I'm using this REST web service, which returns various templated strings as urls, for example:
"http://api.app.com/{foo}"
In Ruby, I can then use
url = Addressable::Template.new("http://api.app.com/{foo}").expand('foo' => 'bar')
to get
"http://api.app.com/bar"
Is there any way to do this in Python? I know about %() templates, but obviously they're not working here.
In python 2.6 you can do this if you need exactly that syntax
from string import Formatter
f = Formatter()
f.format("http://api.app.com/{foo}", foo="bar")
If you need to use an earlier python version then you can either copy the 2.6 formatter class or hand roll a parser/regex to do it.
I cannot give you a perfect solution but you could try using string.Template.
You either pre-process your incoming URL and then use string.Template directly, like
In [6]: url="http://api.app.com/{foo}"
In [7]: up=string.Template(re.sub("{", "${", url))
In [8]: up.substitute({"foo":"bar"})
Out[8]: 'http://api.app.com/bar'
taking advantage of the default "${...}" syntax for replacement identifiers.
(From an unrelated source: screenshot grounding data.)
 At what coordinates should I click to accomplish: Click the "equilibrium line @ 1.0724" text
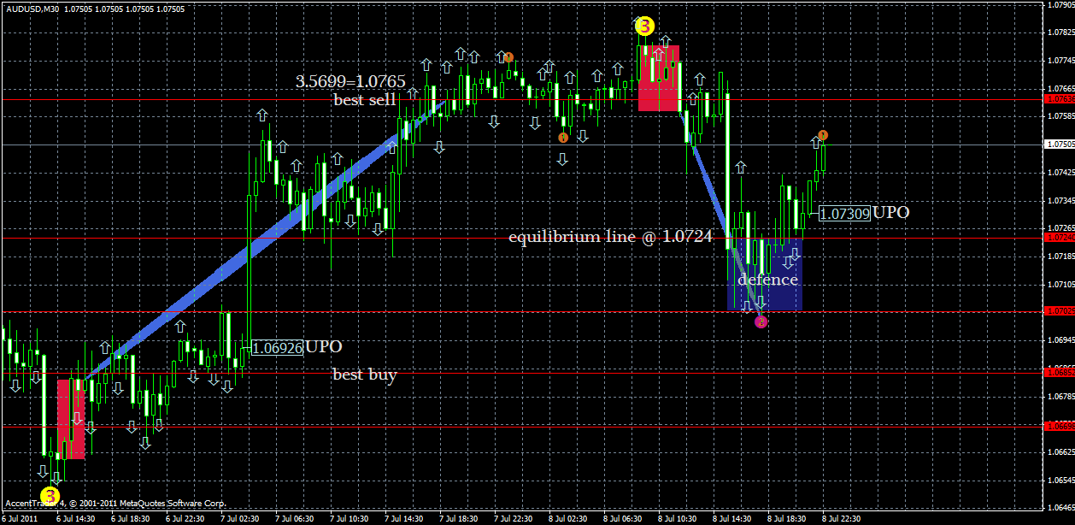coord(609,237)
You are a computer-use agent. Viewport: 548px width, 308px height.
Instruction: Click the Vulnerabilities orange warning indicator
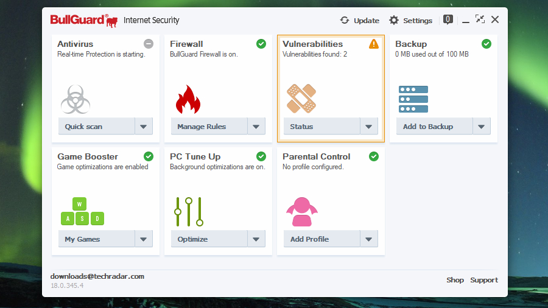374,44
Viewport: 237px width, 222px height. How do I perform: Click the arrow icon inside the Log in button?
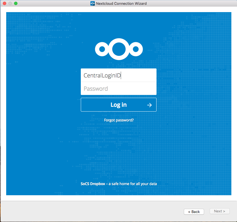pos(149,105)
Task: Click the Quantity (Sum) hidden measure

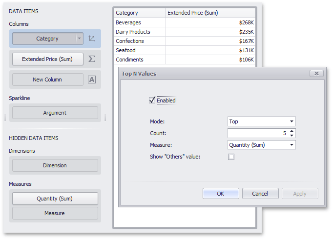Action: [x=55, y=199]
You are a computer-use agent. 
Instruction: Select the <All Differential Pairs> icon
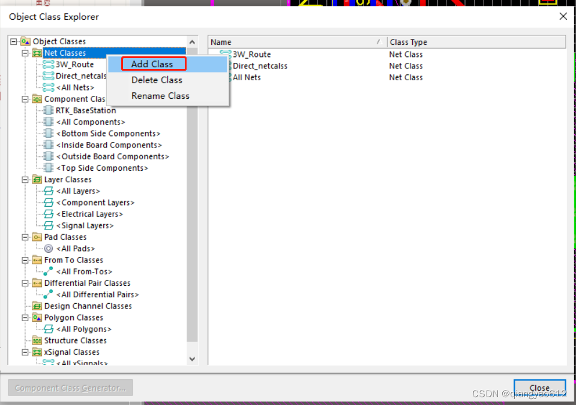(47, 294)
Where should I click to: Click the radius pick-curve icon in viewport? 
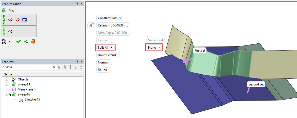pyautogui.click(x=91, y=25)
Or you subclass string.Template to control the identifier pattern, like
class MyTemplate(string.Template):
delimiter = ...
pattern = ...
but I haven't figured that out.
Don't use a quick hack.
What is used there (and implemented by Addressable) are URI Templates. There seem to be several libs for this in python, for example: uri-templates. described_routes_py also has a parser for them.